# Passage:
-*-*-

I don’t like Command Tower. This card was a mistake. It should not have been printed in this set or any other set. This card sets a dangerous precedent.
Let’s get this part out of the way. Is Command Tower a good card? Absolutely! It taps for any color of mana that you could need, and there are no drawbacks! You aren’t paying life. It doesn’t come into play tapped. You don’t have to reveal a card in your hand. You just play it like any basic land, and tap it for the colored mana that you need as soon as you play it.
When it comes to mana-producing land in an EDH game, there is none better. Yes, if you are running a two-color U/W deck, perhaps Tundra is better. But if you have a Command Tower, why wouldn’t you run Tundra and Command Tower? This is a card that fits into most decks. If your metagame goes after basic lands (Flashfires, Boil, etc.),Command Tower is even a good card for mono-color decks.
While I don’t like this card, you can bet I’ll be playing it. What kind of a lunatic would not play this card? This is arguably the best color-fixing available in Magic. While it is not searchable by cards that let you look for swamps or other basic land types (Armillary Sphere, Civic Wayfinder, or Pilgrim’s Eye for example), it produces every color of mana that you need. If my Commander is two or more colors, this card is an auto-include in my deck, and should be in your decks as well.
In spite of all this, I don’t like this card. Before I tell you why I don’t like this card, I want to go through the reasons other people like the card then rip up their arguments. This is the joy of an article: no rebuttals.[i]
Reasons why other people like Command Tower
These are all reasons for Command Tower that I heard while listening to episode 29 of Commandercast. While the podcast is great, and the podcasters made excellent points, I don’t feel that this is one of them. Magic’s color pie is probably the biggest reason for Magic’s success. The color pie gives each color certain benefits and limitations. Each color has some overlap, but generally this creates limitations within each color. If you are building a mono-color deck, you learn to live with the limitations and hope the strengths of the color you are in are strong enough to overcome the weaknesses.

-*-*-

# Given records:
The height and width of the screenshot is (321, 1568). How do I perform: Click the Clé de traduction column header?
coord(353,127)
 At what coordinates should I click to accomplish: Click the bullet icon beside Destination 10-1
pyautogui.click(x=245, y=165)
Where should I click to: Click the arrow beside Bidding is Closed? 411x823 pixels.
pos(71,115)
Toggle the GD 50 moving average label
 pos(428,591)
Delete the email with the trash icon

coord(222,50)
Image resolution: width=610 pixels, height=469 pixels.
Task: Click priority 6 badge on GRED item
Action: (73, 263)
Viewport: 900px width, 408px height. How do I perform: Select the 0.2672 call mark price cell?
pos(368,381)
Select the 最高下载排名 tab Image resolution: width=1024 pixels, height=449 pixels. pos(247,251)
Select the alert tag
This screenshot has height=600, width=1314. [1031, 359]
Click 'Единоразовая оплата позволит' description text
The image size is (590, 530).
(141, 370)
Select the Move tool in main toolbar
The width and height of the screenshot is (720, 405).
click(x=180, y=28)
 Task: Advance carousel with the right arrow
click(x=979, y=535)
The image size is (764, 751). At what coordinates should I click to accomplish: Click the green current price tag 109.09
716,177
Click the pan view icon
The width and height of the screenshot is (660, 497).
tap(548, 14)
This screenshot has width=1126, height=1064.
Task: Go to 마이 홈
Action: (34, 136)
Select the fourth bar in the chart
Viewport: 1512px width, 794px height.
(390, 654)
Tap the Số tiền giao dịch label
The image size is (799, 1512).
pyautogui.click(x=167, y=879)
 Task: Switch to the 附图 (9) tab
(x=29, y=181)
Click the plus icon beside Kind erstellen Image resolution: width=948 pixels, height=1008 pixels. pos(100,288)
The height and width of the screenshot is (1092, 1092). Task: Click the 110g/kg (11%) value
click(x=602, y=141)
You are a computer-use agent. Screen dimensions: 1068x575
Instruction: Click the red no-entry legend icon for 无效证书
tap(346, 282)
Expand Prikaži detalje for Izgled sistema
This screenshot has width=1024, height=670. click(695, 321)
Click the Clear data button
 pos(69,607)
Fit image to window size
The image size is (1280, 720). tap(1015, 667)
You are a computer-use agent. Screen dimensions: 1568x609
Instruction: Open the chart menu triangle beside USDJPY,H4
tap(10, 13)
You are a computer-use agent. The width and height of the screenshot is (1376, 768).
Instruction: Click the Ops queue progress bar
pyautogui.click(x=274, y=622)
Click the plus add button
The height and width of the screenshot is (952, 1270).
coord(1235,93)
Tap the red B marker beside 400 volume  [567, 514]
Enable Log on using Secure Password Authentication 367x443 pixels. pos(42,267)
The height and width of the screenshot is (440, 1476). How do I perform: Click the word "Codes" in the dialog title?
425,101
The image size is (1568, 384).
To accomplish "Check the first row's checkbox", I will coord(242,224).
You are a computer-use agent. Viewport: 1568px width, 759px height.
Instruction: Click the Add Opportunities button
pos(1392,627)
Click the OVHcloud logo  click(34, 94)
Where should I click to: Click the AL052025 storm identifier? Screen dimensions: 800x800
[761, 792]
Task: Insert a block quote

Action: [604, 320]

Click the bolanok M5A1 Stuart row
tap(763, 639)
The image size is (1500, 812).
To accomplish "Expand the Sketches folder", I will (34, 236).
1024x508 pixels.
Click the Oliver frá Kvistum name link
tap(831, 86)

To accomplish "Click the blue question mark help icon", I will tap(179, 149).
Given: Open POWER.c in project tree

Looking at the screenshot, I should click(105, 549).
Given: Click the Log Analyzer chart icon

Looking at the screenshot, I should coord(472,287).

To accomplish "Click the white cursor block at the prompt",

-*-*-

# Short problem:
In the Command Tower article, which episode of Commandercast supplied the reasons other people like the card? The records were taken from a different source than the text.

# Output below:
Episode 29.